Jeremiah Hamilton, Financier born

Biography

*The birth of Jeremiah Hamilton is celebrated on this date in 1806.  He was a 19th-century Black stockbroker, forger, and financier. 

Sometimes called Jerry Hamilton, Jeremiah G. Hamilton was born in Haiti.   His death certificate stated he was born in the West Indies and listed Port-au-Prince as the birthplace of his parents.

Hamilton first became prominent in 1828 after hiding in a fishing boat in the Port-au-Prince harbor and escaping the Haitian authorities. They had discovered he was transporting counterfeit coins to Haiti for a group of New York merchants; he was sentenced to be shot.  The ship he had chartered, the Ann Eliza Jane, was confiscated by the port officials; Hamilton claimed he had escaped with $5000 of the counterfeit coin.  

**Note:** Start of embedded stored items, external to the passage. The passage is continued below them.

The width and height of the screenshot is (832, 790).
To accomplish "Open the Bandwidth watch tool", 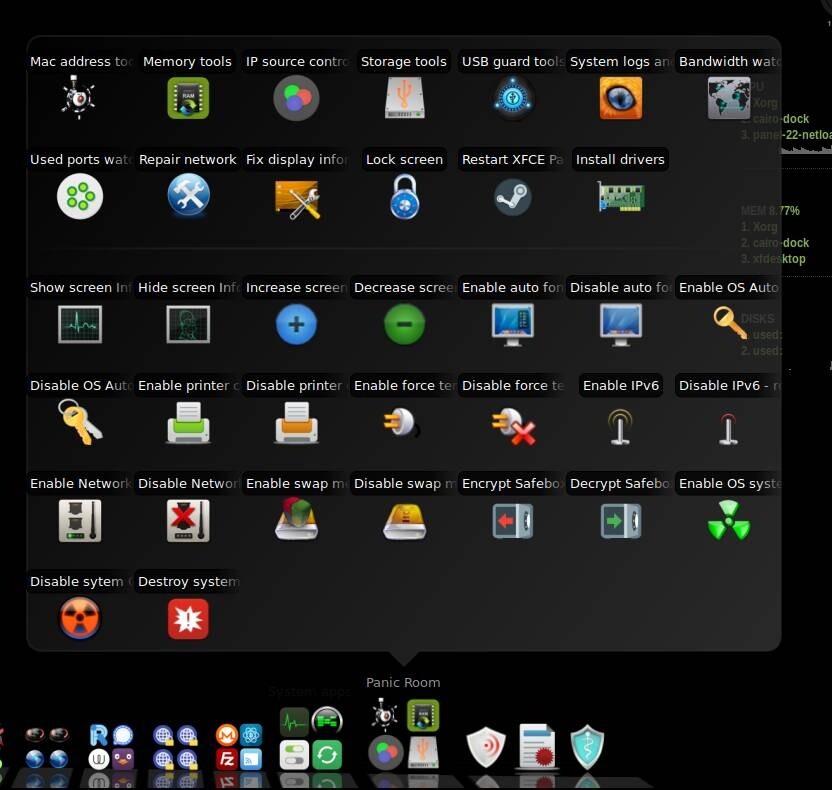I will pos(728,97).
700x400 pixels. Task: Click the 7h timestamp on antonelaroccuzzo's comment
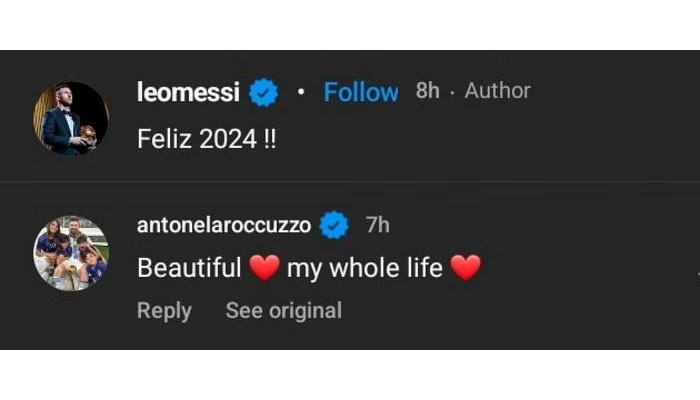point(378,225)
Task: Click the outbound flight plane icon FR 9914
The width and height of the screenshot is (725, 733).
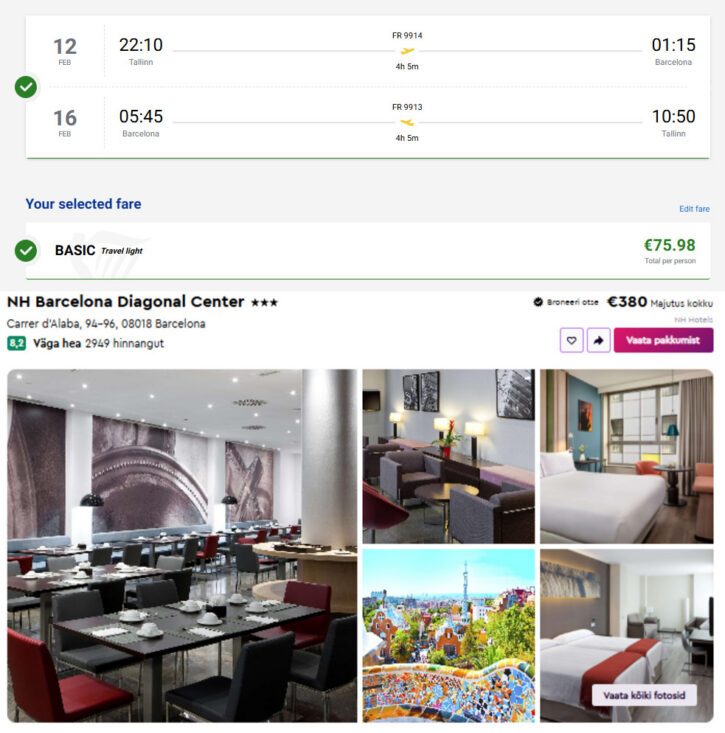Action: click(x=407, y=51)
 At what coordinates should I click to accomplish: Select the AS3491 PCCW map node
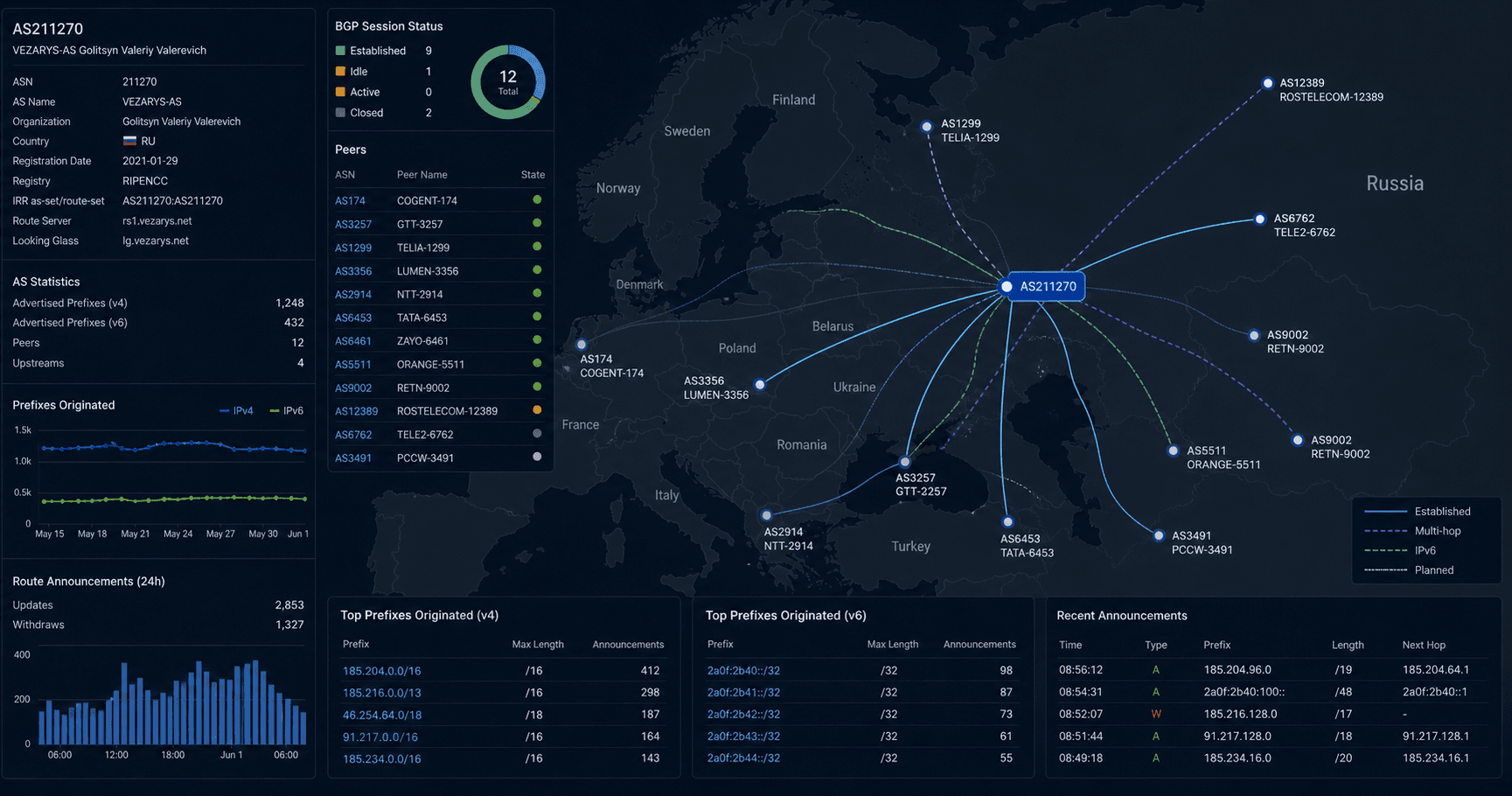tap(1159, 536)
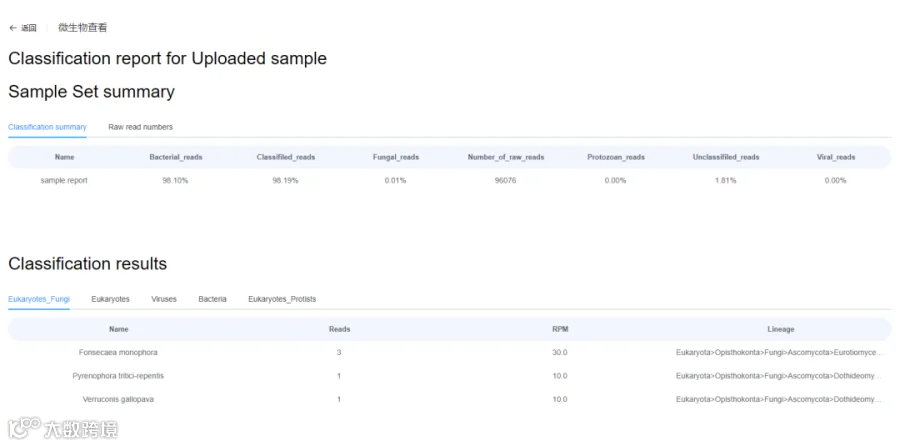Image resolution: width=900 pixels, height=446 pixels.
Task: Click the sample.report row name
Action: point(64,181)
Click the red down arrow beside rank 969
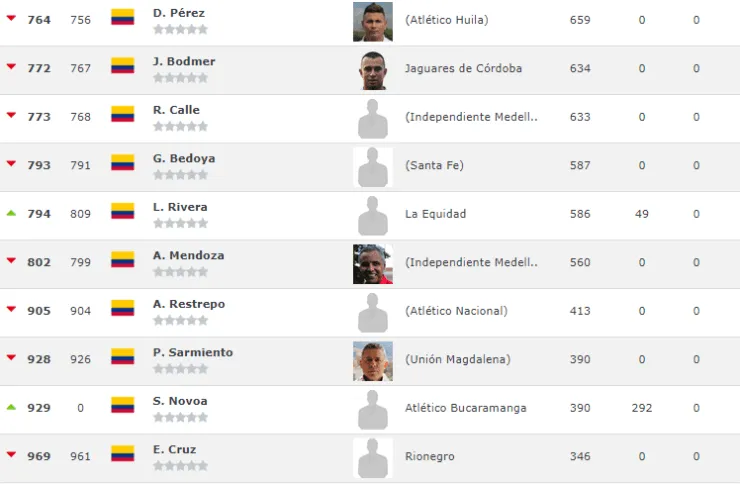This screenshot has height=484, width=740. 11,455
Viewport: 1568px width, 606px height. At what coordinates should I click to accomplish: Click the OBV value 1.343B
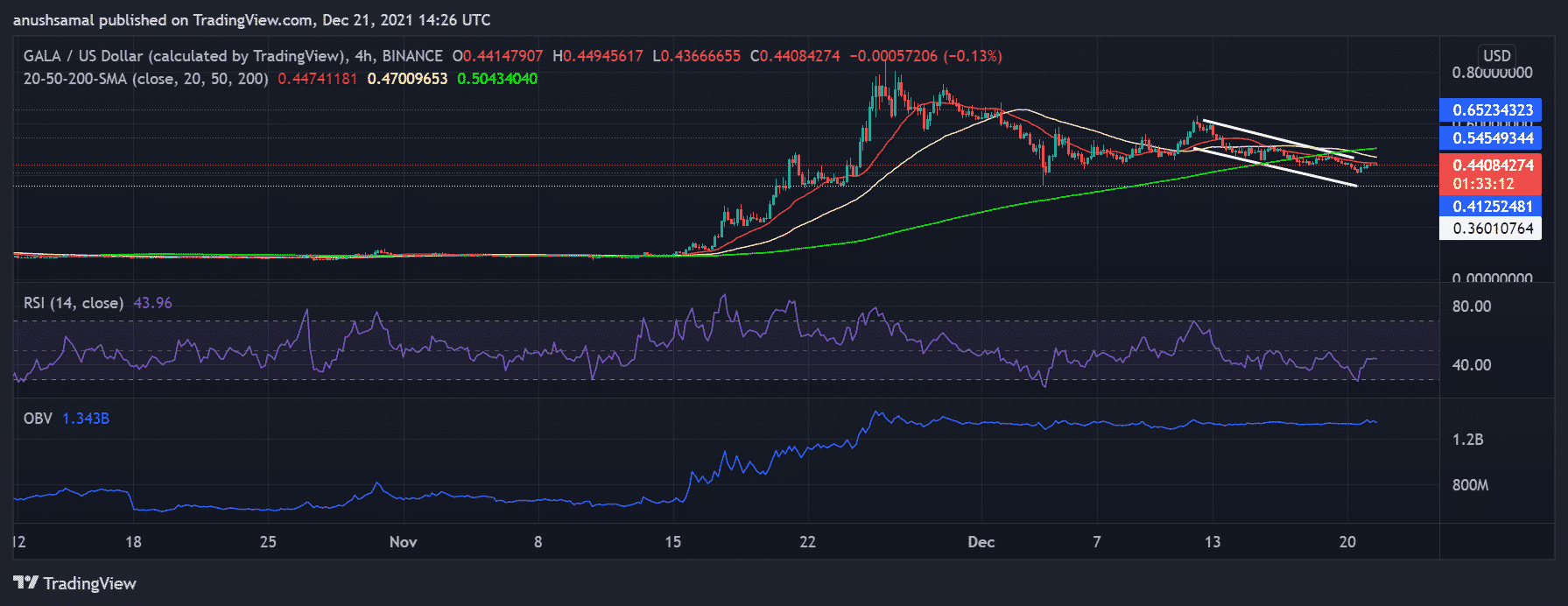86,419
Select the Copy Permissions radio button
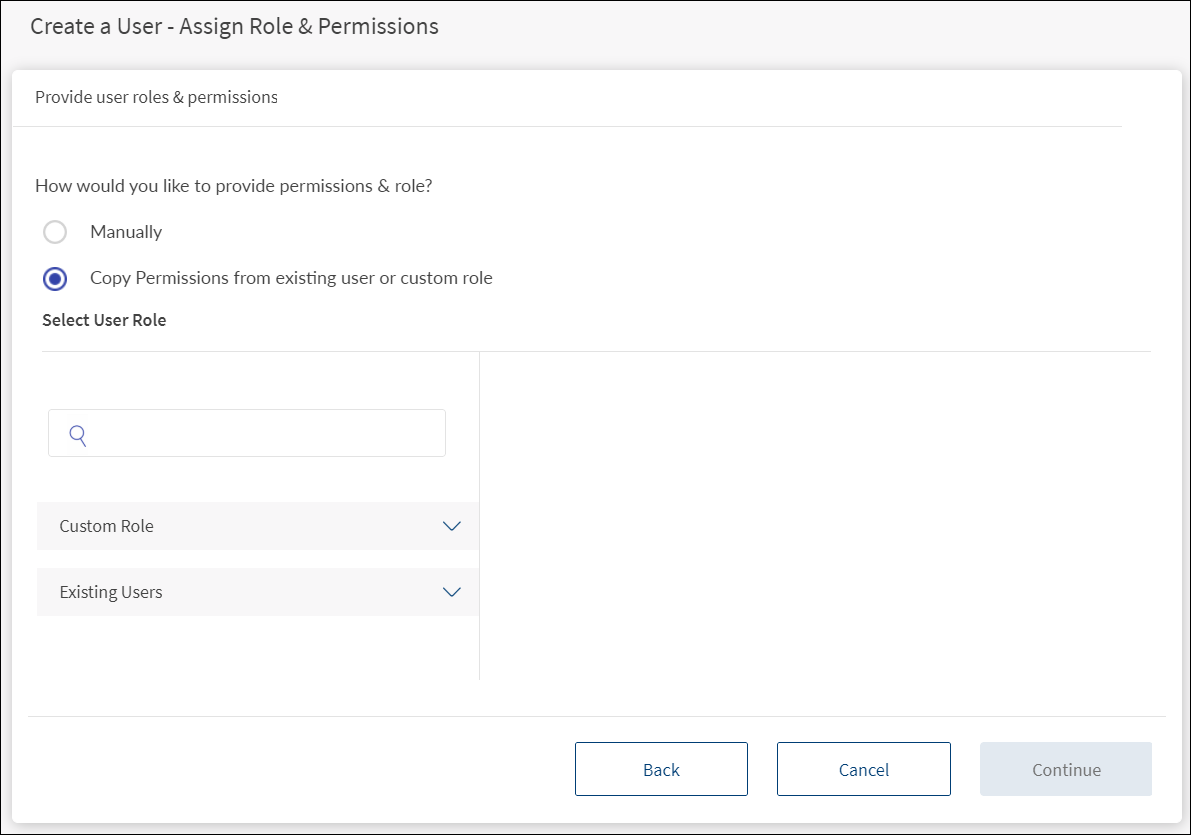Image resolution: width=1191 pixels, height=835 pixels. pyautogui.click(x=55, y=279)
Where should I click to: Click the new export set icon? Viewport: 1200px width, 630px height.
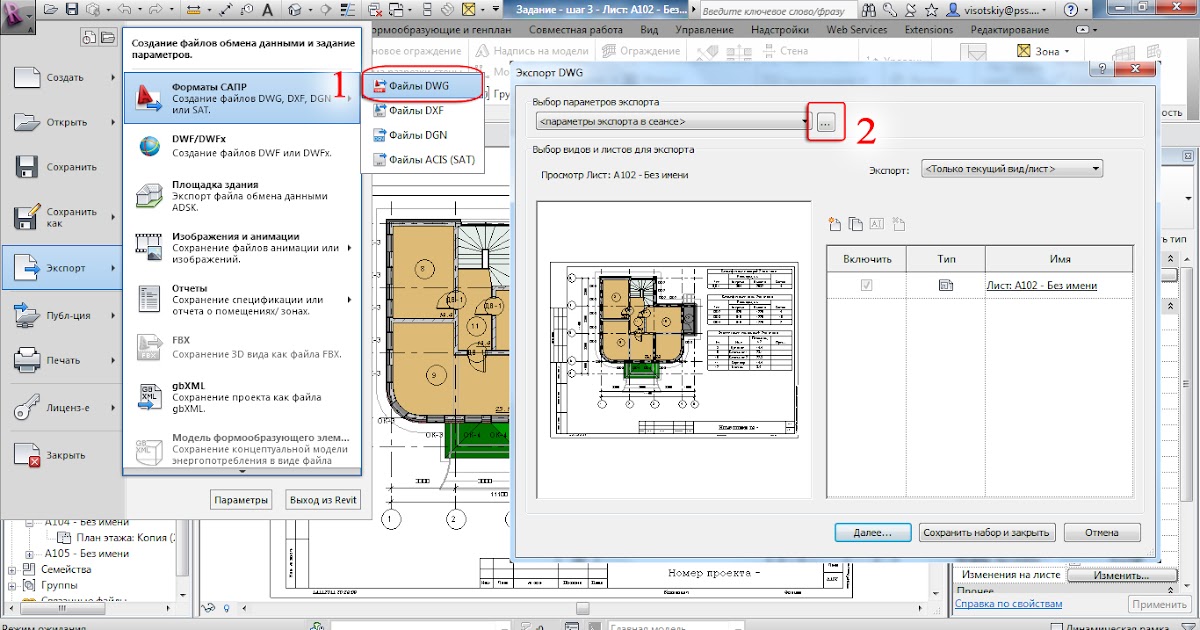[x=836, y=224]
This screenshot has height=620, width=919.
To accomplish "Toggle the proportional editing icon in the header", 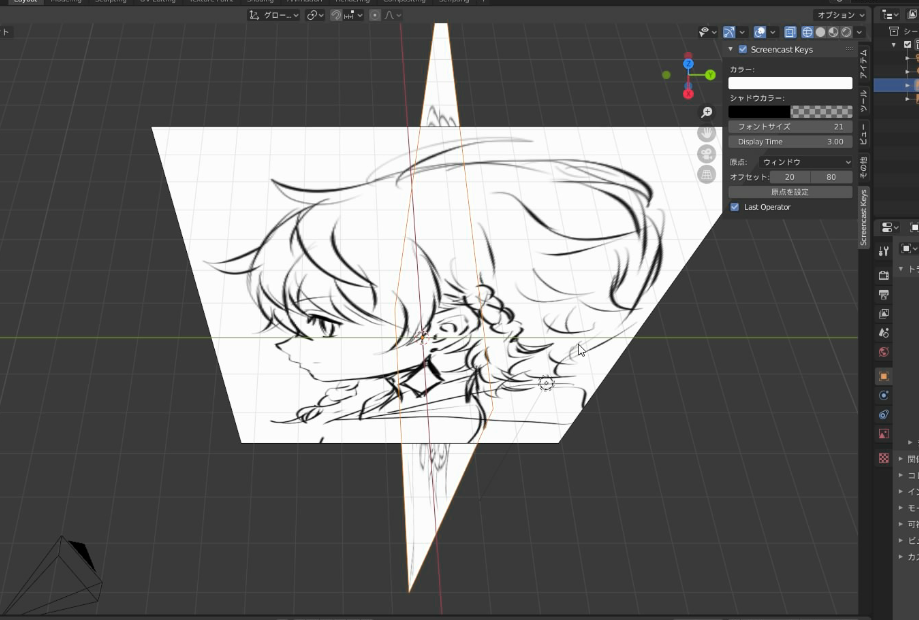I will pos(374,15).
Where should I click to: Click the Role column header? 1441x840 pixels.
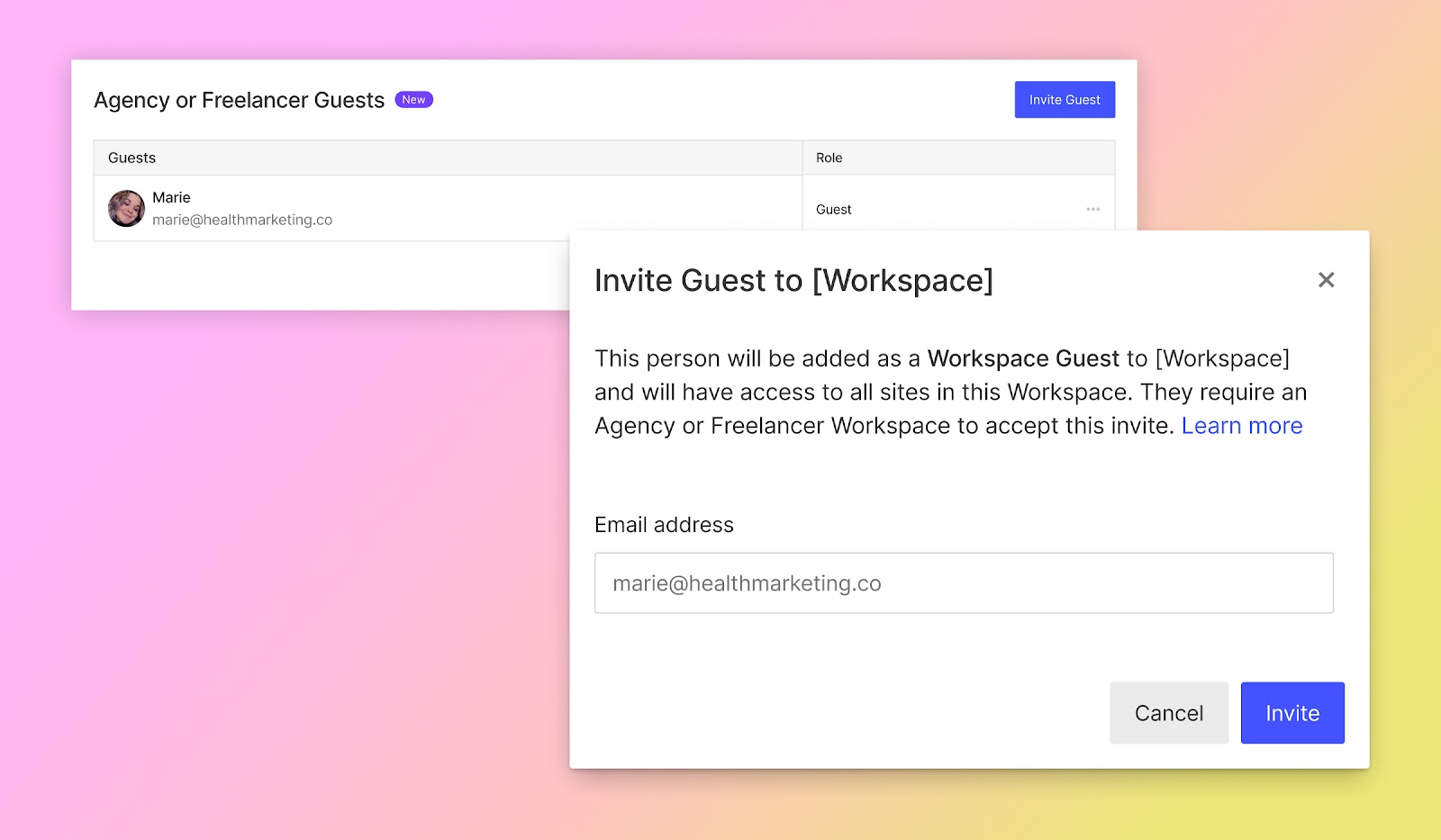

After the 1835 Great Fire of New York destroyed many buildings on the southeast tip of Manhattan, Hamilton amassed about $5 million in 2013 by "taking heartless advantage of several of the fire victims' misfortunes."  His business practices were divisive; where most Black entrepreneurs sold their goods to other Blacks, "Hamilton cut a swath through the lily-white New York business world of the mid-1830s, a domain where his attacks soon earned him the nickname of "The Prince of Darkness." Others, with even less affection, called him Hamilton.  

Soon thereafter, he used about $7 million to buy up substantial land and property in modern-day Astoria and Poughkeepsie. Hamilton would go on to struggle with white-industrialist Cornelius Vanderbilt over control of the Accessory Transit Company. James McCune Smith noted him as "the only Black millionaire in New York" before the American Civil War.  Although he circulated among the financial elite and was himself very wealthy (he amassed a 2018 equivalent fortune of around $250 million),

Hamilton was also a victim of racism against Blacks during his life. During the New York City Draft Riots in 1863, white men seeking to lynch Hamilton broke into his house but were turned away with only liquor, cigars, and an old suit. His white wife, Eliza, said her husband was not home.  Hamilton was a shrewd financial agent. He amassed a fortune of $2 million ($250,000,000 in 2018 dollars) by his death on May 19, 1875.   Hamilton's obituaries said he was the wealthiest black man in America. He is buried in his family lot in the Green Wood Cemetery in Brooklyn.  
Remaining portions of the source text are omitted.